Now, only God can create a being. Man can surely create, but the one thing he cannot create is another being. And when he attempts to do so, he creates a mess. Nevertheless, the left never stops trying. The left can create perfect slaves, subjects, automatons, clones, parasites, intrusive busybodies, human ATMs, LoFo lemmings, and skin-encapsulated grievance mongers, but it can never create the New Man and New World of its fantasies.
In conclusion, God must be understood, not as a diminution of man's freedom and activity, but rather as the condition which makes these possible.... Faith in God is the charter of man's liberty. Without God, man is subject to the lower world.
6 comments:
Another person who echoes some of this is Boehme. I haven't read any of his stuff for a while, but I have a copy of The Threefold Life. I may have to dig into this winter.
I'll be out tomorrow, so I hope everyone enjoys a very Happy Thanksgiving.
I love that Distant Mirror book.
Lots of fun.
The Anchoress had a post up on Sunday featuring a quote by our friend J. Ratz that meshes quite nicely with this series, so I'm just going to yoink it:
"It is obvious that God did not intend Israel to have a kingdom. The kingdom was, in fact, a result of Israel’s rebellion against God and against his prophets, a defection from the original will of God. The law was to be Israel’s king, and through the law, God himself . . . But Israel was jealous of the neighboring peoples with their powerful kings . . . Surprisingly, God yielded to Israel’s obstinacy and so devised a new kind of kingship for them. The son of David, the king, is Jesus: in him God entered humanity and espoused it to himself . . . God does not have a fixed plan that he must carry out; on the contrary, he has many different ways of finding man and even of turning his wrong ways into right ways. We can see that, for instance, in the case of Adam . . . and we see it again in all the twisted ways of history. This, then, is God’s kingship—a love that is impregnable and an inventiveness that finds man by ways that are always new . . . God’s kingship means that we have an unshakable confidence. No one has reason to fear or to capitulate. God can always be found."

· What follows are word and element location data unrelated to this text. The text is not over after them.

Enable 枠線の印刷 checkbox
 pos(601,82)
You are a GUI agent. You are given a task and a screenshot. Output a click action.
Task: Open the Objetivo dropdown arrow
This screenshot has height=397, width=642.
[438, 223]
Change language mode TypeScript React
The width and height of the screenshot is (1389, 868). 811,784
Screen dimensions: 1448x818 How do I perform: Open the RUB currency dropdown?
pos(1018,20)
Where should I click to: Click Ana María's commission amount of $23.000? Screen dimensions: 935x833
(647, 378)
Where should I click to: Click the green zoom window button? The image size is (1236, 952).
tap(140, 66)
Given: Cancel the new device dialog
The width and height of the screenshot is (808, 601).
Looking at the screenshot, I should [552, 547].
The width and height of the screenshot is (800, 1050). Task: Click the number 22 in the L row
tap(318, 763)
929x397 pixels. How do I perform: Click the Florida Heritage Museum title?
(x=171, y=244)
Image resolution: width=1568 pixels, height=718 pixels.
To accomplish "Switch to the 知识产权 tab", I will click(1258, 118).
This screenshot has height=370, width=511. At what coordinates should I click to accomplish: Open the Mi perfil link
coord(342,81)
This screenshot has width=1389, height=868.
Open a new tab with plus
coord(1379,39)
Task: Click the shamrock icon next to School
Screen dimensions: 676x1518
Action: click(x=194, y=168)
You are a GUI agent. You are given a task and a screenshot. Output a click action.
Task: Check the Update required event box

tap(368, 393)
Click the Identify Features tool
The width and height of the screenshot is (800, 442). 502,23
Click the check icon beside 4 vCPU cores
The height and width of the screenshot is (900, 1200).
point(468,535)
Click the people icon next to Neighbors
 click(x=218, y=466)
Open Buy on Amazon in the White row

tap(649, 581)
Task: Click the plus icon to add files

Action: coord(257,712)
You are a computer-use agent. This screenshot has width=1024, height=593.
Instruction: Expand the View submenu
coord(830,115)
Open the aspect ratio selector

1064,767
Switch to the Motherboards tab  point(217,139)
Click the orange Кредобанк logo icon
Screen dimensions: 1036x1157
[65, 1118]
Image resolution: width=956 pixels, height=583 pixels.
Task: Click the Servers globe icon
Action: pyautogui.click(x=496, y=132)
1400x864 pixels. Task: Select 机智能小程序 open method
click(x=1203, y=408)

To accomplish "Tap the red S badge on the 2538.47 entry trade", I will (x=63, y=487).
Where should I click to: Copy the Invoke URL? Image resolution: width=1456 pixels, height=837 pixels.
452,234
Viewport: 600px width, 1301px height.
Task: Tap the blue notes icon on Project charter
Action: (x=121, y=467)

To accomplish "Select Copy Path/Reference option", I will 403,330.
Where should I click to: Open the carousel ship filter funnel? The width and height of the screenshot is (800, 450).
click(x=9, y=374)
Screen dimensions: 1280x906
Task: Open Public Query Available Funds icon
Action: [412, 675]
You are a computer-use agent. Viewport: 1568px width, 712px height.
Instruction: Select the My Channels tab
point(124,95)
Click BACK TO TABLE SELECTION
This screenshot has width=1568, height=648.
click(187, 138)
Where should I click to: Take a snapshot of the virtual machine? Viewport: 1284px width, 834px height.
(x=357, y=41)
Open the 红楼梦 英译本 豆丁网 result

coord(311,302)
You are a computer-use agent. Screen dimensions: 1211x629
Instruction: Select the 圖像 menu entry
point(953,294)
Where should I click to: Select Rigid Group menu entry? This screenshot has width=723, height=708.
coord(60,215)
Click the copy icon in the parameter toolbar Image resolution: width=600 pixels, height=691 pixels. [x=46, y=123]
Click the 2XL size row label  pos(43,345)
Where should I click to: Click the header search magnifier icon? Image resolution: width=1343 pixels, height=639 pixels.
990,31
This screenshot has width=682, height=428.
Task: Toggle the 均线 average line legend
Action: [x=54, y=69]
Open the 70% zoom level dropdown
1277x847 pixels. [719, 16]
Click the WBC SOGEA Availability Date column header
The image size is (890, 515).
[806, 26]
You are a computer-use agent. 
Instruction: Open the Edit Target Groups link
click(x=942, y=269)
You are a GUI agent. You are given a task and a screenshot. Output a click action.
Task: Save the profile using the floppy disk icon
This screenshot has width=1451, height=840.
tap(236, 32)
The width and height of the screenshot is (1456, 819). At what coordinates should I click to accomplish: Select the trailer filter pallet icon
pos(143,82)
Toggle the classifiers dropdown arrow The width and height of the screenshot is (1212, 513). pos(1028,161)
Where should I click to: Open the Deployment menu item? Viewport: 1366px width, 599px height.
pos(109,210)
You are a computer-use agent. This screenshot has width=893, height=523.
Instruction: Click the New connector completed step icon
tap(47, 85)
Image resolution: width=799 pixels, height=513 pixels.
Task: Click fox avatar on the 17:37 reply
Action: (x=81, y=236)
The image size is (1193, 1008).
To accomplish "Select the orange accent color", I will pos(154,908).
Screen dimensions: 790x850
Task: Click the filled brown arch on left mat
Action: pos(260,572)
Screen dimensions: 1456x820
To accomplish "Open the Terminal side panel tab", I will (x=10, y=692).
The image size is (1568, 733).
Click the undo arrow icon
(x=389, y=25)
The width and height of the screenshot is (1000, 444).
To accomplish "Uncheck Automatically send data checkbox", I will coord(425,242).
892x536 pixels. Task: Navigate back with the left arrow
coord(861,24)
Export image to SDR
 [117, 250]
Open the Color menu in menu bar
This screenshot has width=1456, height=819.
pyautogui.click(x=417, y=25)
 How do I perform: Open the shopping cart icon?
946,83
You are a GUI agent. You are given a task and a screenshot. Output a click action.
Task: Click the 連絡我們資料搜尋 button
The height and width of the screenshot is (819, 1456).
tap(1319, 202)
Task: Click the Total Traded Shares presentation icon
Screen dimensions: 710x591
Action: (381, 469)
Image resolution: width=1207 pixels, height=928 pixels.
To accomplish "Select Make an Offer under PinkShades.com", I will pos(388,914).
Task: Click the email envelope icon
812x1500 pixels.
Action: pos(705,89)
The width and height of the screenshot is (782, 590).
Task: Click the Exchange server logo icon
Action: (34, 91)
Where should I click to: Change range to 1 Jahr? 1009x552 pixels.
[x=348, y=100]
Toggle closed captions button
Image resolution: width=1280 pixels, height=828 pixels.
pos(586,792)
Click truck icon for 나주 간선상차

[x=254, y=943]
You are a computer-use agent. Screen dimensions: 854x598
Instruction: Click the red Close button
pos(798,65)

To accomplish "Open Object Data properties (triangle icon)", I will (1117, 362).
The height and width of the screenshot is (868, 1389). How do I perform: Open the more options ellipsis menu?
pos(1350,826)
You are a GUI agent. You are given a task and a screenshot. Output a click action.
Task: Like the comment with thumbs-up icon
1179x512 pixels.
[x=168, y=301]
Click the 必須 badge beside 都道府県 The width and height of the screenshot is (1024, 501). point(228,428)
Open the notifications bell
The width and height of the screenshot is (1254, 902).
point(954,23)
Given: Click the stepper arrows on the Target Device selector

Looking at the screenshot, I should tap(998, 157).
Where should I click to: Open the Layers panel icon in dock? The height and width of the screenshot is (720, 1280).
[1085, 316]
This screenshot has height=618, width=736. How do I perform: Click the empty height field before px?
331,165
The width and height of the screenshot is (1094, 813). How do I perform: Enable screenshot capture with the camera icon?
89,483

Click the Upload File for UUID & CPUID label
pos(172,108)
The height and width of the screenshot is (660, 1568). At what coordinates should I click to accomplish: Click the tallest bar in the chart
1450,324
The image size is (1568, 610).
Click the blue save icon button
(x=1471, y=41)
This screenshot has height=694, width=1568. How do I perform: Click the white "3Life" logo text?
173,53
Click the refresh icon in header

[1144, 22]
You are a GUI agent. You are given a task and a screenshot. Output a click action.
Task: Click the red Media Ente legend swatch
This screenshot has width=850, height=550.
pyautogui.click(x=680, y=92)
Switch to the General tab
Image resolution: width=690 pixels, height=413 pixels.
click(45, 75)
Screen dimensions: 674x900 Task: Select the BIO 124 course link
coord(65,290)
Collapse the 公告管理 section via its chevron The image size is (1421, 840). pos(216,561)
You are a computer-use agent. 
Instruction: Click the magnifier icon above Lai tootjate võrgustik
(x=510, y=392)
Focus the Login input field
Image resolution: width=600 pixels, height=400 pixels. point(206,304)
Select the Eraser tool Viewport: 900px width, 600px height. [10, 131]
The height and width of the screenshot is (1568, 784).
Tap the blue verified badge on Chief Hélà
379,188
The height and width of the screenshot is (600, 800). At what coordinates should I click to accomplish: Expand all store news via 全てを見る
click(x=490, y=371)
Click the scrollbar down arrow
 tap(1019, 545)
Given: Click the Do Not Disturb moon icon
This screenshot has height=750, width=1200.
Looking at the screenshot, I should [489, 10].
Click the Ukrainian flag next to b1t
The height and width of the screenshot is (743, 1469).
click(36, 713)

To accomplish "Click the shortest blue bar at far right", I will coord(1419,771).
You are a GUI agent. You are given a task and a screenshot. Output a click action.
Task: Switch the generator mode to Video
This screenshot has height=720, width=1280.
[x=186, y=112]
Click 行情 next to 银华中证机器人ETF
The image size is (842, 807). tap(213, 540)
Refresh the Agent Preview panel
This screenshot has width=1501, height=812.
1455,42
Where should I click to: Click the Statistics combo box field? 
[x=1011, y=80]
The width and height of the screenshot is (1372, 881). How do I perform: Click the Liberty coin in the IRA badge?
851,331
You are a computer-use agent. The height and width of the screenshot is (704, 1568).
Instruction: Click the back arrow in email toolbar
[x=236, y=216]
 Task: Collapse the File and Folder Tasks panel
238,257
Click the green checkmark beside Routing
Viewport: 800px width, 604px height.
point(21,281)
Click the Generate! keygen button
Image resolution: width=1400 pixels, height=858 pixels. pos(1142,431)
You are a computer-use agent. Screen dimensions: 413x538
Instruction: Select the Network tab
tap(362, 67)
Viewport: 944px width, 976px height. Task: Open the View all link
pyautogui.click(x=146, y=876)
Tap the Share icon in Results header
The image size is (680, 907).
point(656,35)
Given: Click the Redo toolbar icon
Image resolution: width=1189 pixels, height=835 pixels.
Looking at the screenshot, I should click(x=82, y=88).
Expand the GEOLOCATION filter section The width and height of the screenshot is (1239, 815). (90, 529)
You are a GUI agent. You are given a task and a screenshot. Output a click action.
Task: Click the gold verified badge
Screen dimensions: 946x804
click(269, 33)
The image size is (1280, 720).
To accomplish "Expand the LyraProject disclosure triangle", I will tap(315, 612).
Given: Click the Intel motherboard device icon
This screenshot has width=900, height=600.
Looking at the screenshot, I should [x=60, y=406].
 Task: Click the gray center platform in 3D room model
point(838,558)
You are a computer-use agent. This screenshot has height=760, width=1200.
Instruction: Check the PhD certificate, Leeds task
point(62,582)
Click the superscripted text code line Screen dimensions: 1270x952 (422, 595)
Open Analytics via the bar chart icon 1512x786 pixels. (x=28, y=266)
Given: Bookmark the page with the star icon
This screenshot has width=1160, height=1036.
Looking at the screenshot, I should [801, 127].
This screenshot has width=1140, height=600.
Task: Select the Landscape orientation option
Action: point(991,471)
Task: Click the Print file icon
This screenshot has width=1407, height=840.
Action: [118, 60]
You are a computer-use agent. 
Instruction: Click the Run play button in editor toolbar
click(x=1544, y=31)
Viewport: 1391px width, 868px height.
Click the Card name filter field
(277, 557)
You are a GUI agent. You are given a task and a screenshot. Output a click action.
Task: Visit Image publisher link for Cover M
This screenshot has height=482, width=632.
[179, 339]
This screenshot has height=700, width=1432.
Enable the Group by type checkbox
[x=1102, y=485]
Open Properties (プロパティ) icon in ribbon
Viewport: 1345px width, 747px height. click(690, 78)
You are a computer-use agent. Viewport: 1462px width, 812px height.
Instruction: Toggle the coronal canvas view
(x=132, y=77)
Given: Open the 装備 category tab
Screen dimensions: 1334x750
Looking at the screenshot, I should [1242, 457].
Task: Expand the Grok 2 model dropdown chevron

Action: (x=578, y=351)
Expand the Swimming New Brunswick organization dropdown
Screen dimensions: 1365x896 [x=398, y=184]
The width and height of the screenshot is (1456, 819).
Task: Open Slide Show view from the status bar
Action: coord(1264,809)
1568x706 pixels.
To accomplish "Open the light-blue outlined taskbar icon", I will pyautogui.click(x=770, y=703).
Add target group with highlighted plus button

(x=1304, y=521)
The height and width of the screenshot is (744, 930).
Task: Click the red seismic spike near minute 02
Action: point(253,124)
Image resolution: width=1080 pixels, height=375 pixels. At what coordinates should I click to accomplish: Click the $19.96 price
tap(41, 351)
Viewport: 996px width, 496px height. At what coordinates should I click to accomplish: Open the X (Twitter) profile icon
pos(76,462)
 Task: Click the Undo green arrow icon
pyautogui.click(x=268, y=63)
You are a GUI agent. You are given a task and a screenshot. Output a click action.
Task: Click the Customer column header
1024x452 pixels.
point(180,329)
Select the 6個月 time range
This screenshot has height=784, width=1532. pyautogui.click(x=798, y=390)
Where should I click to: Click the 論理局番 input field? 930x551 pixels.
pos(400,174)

The Emeritus, these are strange times. The new guy may be all right, too.
The son of David, the king, is Jesus: in him God entered humanity and espoused it to himself.
Jesus is the Israel of God. It may be challenging, but we will get there.
JP -- it is fun. But inconceivably brutal, too. I don't see how someone could be aware of the reality and idealize the Middle Ages as somehow "normative," as do Traditionalists.
God is libertarian in nature. Gives his creations a lot of free rein, including the freedom to deny him.
Also evil is part of the plan . Without the possibilty to do evil there is no free will or challenge. Something softy utopianist brave new world control freaks of the left will never understand.